Wednesday, November 22, 2006

Crazy Chess

One of the best free flash games I've found is Crazy Chess, which you can have for your very own by clicking here .

Enrique has posted a sermon (here, in English) on the spirituality of computer games, and he got me to thinking about how the trick of winning lots of computer games is to figure out what is important at any moment.

In Crazy Chess, for instance, you've got to capture all the relentlessly progressing pawns (using the Knight's L-move) before they get to the bottom of the board and burn down your castle. That's enough of a trick, but in the end, you just can't move fast enough if you just capture pawns. You have to also be focusing on capturing various "power up" pieces which will slow down or freeze the pawns, blow them up, repair your castle, and give you an extra life.

In my first few days of addiction to this game, I focused on the pawns and on getting good at moving that pesky knight around.
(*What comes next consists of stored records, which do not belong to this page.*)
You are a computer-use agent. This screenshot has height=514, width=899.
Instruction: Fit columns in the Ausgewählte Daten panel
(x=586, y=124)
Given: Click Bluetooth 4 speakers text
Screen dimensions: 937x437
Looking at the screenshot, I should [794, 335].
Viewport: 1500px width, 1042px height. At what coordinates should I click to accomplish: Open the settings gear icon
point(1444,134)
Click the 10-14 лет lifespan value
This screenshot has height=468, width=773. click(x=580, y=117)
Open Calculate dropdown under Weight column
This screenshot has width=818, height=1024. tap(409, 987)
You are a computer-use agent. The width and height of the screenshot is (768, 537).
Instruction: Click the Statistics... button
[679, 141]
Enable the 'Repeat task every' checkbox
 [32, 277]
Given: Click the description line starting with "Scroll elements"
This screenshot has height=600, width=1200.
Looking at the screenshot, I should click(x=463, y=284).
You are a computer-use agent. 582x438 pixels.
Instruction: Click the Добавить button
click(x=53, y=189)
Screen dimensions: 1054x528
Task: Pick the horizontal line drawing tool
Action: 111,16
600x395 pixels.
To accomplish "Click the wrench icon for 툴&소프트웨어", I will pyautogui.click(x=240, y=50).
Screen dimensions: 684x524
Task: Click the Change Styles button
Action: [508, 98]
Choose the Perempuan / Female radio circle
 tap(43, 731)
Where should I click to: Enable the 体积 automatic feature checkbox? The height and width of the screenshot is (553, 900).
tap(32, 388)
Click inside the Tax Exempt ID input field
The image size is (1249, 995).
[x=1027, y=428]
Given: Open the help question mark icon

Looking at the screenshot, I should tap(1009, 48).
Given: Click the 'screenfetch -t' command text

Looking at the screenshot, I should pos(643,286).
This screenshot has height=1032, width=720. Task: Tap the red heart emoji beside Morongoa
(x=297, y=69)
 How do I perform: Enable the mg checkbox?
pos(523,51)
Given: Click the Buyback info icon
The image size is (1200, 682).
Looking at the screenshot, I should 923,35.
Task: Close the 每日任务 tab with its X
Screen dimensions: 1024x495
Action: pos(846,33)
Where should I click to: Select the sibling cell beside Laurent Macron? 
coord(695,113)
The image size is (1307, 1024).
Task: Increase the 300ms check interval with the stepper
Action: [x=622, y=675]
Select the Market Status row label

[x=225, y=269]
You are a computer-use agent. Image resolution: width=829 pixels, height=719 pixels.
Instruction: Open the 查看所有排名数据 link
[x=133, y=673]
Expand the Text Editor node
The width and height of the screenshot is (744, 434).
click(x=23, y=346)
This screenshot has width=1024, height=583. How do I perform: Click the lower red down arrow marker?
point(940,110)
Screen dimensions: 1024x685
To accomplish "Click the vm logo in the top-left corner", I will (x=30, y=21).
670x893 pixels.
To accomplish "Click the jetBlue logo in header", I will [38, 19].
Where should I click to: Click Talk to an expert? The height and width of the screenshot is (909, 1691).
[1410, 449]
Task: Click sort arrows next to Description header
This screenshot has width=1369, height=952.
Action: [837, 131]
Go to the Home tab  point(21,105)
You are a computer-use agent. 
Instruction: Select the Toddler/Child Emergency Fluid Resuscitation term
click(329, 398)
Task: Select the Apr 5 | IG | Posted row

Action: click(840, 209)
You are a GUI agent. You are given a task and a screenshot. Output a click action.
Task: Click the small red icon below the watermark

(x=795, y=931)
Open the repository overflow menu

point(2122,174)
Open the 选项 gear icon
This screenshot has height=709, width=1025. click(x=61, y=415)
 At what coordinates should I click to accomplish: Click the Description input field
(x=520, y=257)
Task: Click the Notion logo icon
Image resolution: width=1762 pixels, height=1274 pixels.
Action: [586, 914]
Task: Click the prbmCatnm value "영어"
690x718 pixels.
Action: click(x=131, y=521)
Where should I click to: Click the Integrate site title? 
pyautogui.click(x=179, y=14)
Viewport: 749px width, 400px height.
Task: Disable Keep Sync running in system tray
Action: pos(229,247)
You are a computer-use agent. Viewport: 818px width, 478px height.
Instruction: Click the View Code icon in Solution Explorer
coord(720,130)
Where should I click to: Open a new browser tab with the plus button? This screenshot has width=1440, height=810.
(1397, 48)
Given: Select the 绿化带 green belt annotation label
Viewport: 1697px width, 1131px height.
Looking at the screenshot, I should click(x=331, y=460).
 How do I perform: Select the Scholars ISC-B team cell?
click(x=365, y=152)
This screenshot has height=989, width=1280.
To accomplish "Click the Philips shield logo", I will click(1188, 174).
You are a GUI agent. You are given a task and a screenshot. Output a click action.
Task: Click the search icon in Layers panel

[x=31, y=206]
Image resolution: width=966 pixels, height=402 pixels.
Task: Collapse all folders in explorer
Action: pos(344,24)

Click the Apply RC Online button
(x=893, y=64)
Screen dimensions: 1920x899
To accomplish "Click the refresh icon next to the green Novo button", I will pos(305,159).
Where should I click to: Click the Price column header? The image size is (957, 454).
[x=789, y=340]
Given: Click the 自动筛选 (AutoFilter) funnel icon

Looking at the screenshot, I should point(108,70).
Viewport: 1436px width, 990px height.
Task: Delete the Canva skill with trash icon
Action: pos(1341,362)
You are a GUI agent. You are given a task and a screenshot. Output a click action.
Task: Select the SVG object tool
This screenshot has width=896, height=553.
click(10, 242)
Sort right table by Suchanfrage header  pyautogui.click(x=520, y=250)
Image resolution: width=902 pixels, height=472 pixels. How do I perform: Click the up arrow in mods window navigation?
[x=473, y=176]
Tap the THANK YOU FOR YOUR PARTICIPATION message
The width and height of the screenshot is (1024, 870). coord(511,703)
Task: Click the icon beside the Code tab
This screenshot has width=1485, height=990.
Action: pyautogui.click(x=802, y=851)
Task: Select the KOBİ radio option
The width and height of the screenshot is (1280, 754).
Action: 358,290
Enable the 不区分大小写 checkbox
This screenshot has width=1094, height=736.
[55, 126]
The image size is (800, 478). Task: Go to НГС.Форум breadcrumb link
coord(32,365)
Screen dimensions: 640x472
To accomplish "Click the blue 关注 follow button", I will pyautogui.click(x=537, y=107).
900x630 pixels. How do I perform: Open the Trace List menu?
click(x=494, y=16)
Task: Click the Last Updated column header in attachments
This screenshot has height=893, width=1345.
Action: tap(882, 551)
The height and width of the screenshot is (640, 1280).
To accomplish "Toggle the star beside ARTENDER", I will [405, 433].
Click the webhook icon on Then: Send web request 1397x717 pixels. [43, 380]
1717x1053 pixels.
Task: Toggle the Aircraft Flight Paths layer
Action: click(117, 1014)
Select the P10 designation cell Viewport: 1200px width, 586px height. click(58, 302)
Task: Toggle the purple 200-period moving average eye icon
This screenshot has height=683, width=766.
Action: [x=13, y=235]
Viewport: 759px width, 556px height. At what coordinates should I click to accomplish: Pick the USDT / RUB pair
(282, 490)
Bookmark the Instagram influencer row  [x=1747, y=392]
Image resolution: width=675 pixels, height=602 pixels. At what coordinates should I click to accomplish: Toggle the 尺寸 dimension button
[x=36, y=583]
Eventually, I realized that this was a loosing proposition; I'd have to also work on capturing power ups before they disappeared. This is easy early in the game; later, when the pawns just keep coming, it is surprisingly hard to change one's focus to slowing the onslaught rather than capturing pawns.

In my calm weeks of ministry, I enjoy some quiet time each day, I do a little reading unrelated to the immediate demands of preaching, I have friends, craft projects and -yes- computer games which are a relaxing part of my day, and I therefore pride myself on taking care of myself. But then comes the onslaught; the sermon that takes twice as long to write as I had hoped it would, the memorial service, the computer crash, the staff crisis; then it is surprisingly hard to shift my focus from the immediate tasks and do something that would slow down the onslaught, repair the hurt places, or clear the deck.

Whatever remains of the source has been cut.